Prof Mock said: “For algae to produce food and to remove CO2 from the atmosphere, they need sunlight.
“The dilemma, though, is that the cellular machinery for using sunlight requires a lot of iron. However, 35 per cent of the surface of the ocean does not have enough iron to support the growth of algae.
“In these areas algal productivity should be much more reduced, similar to crops on land that lack iron- and nitrogen-rich fertiliser, meaning crops will not grow that well.
“Global warming is increasing drought on land and the same thing happens in the ocean: the warmer the surface water gets, the lower are the nutrients in these surface water layers because of reduced mixing that usually adds nutrients from the deeper ocean. Hence, algae are supposed to starve and therefore produce less food and take up less CO2 from the atmosphere.”
The research team discovered that algae have found a way to cope with nutrient starvation, by evolving an additional cellular machinery that allows them to use sunlight for growth without the need for iron.
Dr Strauss continued the research project while working as a postdoctoral scientist at the European Molecular Biology Laboratory (EMBL) in Hamburg and GEOMAR, Helmholtz Centre for Ocean Research in Kiel, Germany.
Dr Strauss said: “Some groups of microalgae can circumvent photosynthesis by using a light-driven proton pump to fuel growth.”
Instead of being reliant on photosynthetic proteins that require iron (to generate ATP, the energy currency of all cells), algae use a light-responsive membrane protein that is related to one in human eyes: rhodopsins. These proteins do not require iron and one specific group of them pumps protons through membranes, which enables synthesis of ATP, which is a main function of photosynthesis in all photosynthetic organisms.
During the collaborative work, Dr Shiqiang Gao, who is now affiliated with the Department of Neurophysiology at the University of Wuerzburg, cloned these diatom rhodopsins. Dr Gao confirmed their effective proton pump capabilities, even at low temperatures, using electrophysiological methods after heterologous expression.
Prof Mock said: “This simple cellular machinery is the reason why they still can thrive in these nutrient-poor surface oceans, and it is therefore also likely they will be able to cope with global warming as they are preconditioned.”
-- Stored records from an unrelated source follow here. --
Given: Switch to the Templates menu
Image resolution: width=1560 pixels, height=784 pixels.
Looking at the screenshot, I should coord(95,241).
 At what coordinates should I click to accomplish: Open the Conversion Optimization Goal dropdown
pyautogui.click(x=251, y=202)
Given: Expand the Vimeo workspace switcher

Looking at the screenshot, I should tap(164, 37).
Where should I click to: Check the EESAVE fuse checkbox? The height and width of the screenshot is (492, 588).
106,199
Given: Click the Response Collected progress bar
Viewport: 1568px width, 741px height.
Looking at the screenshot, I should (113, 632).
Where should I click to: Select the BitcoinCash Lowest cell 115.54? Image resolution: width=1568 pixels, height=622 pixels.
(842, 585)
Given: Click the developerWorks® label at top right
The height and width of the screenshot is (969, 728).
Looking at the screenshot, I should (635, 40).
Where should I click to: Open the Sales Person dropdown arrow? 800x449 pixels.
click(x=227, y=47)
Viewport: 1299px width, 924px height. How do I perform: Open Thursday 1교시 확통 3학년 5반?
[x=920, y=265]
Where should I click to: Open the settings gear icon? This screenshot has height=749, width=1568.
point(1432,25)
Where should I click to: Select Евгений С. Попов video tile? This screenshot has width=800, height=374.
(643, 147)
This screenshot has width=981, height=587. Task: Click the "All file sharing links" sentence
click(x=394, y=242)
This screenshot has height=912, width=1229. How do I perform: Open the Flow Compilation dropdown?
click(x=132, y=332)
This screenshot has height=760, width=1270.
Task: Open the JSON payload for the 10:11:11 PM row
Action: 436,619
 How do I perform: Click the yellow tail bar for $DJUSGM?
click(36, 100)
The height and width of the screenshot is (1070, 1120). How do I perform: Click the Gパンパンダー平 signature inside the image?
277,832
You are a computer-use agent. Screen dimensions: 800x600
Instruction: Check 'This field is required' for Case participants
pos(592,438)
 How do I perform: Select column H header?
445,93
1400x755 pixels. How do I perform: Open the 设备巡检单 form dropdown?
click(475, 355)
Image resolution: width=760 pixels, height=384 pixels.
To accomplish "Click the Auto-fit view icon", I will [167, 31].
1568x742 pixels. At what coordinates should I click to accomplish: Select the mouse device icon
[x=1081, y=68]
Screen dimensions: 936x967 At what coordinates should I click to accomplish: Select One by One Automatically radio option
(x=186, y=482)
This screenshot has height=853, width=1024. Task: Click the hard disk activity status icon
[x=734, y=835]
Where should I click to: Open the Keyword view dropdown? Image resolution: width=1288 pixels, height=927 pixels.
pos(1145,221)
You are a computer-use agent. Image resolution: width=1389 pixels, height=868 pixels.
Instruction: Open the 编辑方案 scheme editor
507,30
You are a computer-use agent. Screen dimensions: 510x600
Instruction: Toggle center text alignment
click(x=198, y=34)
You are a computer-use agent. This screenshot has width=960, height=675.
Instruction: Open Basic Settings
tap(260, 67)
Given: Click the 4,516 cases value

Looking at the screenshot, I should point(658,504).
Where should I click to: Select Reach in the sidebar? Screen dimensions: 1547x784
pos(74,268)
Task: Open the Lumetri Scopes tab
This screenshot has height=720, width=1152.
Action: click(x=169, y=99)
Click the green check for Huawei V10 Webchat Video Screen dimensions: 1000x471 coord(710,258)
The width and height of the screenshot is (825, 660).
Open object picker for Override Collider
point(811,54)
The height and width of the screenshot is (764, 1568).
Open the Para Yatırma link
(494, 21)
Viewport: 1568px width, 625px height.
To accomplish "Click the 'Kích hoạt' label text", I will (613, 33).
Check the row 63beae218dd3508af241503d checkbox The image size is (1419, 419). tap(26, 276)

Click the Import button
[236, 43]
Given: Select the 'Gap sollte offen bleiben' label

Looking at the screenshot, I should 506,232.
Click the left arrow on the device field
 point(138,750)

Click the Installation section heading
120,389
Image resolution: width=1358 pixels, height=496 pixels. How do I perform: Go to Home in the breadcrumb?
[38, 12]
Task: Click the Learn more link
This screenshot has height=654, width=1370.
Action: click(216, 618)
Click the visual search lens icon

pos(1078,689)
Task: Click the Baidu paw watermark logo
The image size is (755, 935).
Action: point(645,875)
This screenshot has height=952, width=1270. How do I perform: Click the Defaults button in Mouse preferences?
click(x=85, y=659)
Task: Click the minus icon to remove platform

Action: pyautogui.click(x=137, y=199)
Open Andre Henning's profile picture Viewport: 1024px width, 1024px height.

Potentially, the discovery could be used to enhance the productivity of crops, which also require iron for growth, Prof Mock said.
“This is universal for all primary producers. This machinery can also be used in biotechnology to enhance the productivity of microbes that cannot use light such as yeast. We can modify them so that they can use light for growth, which is desirable in biotechnology, such as the production of insulin, antibiotics, enzymes, antivirals and even biofuel.”
The team’s work is particularly relevant for the Southern Ocean, which is both the largest iron-limited aquatic ecosystem and among the most productive, supporting the largest populations of algae consumers.
Prof Mock said: “No other habitat on Earth is more important than our oceans for the survival of humans and life in general.”